Car si dans la foulée du coup d’Etat ses partisans —et beaucoup de Tunisiens— le saluent comme “le sauveur” d’un pays à la dérive, la dictature s’enracine rapidement.
Militaire de carrière formé en partie en France (Saint-Cyr) et aux Etats-Unis, “ZABA” (ses initiales), comme le surnomment ses opposants, s’appuie sur l’appareil policier pour étouffer toute contestation, surtout celle des islamistes, ainsi que pour museler la presse et les syndicats.
Omniprésent dans la rue comme dans les médias avec ses portraits officiels qui le montrent souriant, les cheveux teints d’un noir de jais, il se targue d’améliorer le niveau de vie de ses compatriotes et d’avoir “fait de la Tunisie un pays moderne que bien des nations amies citaient en exemple”.
Clan familial
Père de six enfants, dont trois d’un premier mariage, il est souvent accompagné de sa seconde épouse Leïla, honnie par la population pour avoir, avec son clan familial, mis en coupes réglées l‘économie du pays.
Dans le même temps, Ben Ali bénéficie du soutien sans faille d’une bonne partie de la communauté internationale: perçu comme un rempart contre les islamistes, il est loué pour la poursuite des politiques favorables à l‘émancipation des femmes de Bourguiba.
Les quelques voix qui s‘élèvent pour dénoncer les atteintes aux droits humains commises par celui que les Tunisiens ne critiquent qu’en chuchotant se voient aussitôt opposer le “miracle tunisien”.
En 2003, le président français Jacques Chirac résume ce concept d’une formule qui fera date: “Le premier des droits de l’Homme, c’est manger, être soigné, recevoir une éducation et avoir un habitat. De ce point de vue, il faut bien reconnaître que la Tunisie est très en avance sur beaucoup de pays”, avance-t-il.

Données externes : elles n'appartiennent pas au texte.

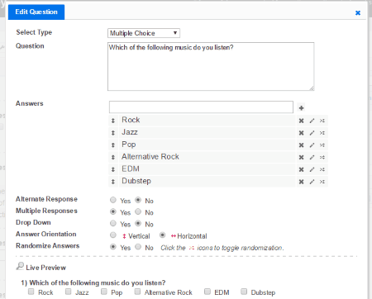This screenshot has height=299, width=372.
Task: Set Randomize Answers to No
Action: tap(138, 247)
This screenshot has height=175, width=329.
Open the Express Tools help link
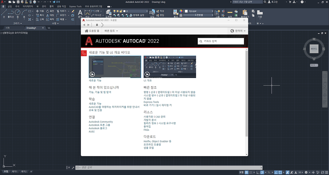[151, 102]
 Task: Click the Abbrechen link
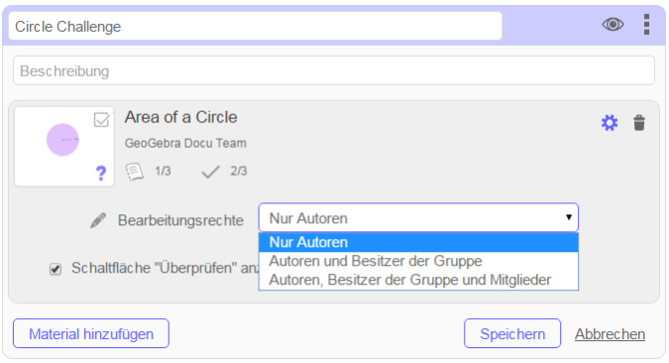click(x=610, y=334)
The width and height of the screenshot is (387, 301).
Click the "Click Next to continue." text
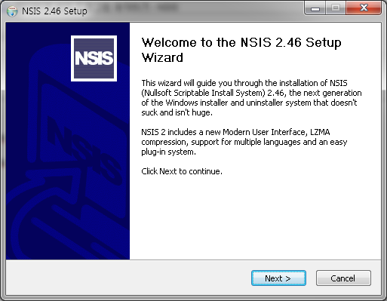182,171
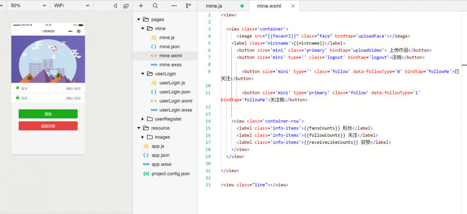Open the three-dots more options menu
The width and height of the screenshot is (467, 214).
174,6
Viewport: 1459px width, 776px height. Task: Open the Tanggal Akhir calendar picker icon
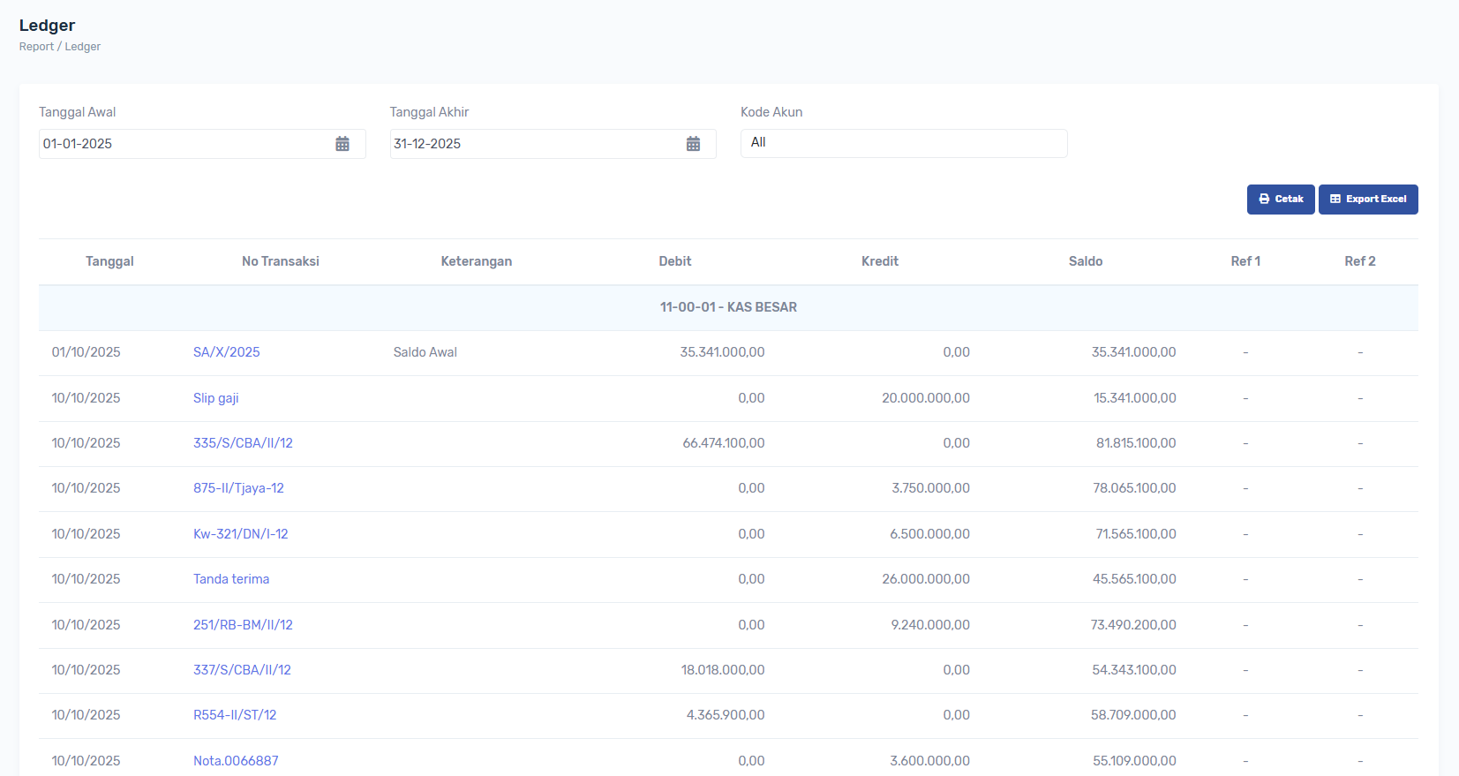pyautogui.click(x=693, y=144)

Mais l’image de carte postale se fissure inexorablement. Le chômage, la misère, la corruption et la marginalisation de régions entières culminent le 17 décembre 2010 avec l’immolation du marchand ambulant Mohamed Bouazizi, qui donne le coup d’envoi de la révolution.
Après un mois de manifestations et près de 300 morts, Ben Ali et son régime sont aux abois. Il fuit le 14 janvier 2011 avec sa femme et son fils vers l’Arabie saoudite.
Presque rien n’avait filtré de sa vie dans le royaume, à l’exception de quelques photos postées sur Instagram, notamment par sa fille Nesrine.
Ces dernières semaines, des rumeurs sur son état de santé avaient circulé. Mounir ben Salha, son avocat autoproclamé avait affirmé le 12 septembre qu’il se trouvait “dans un état critique”.
En Tunisie, où il a été plusieurs fois condamné par contumace à des peines de prison, l’homme a peu à peu sombré dans l’indifférence, même si face aux soubresauts de l’après-révolution certains se disent nostalgiques de la “sécurité” de façade qui prévalait sous son régime.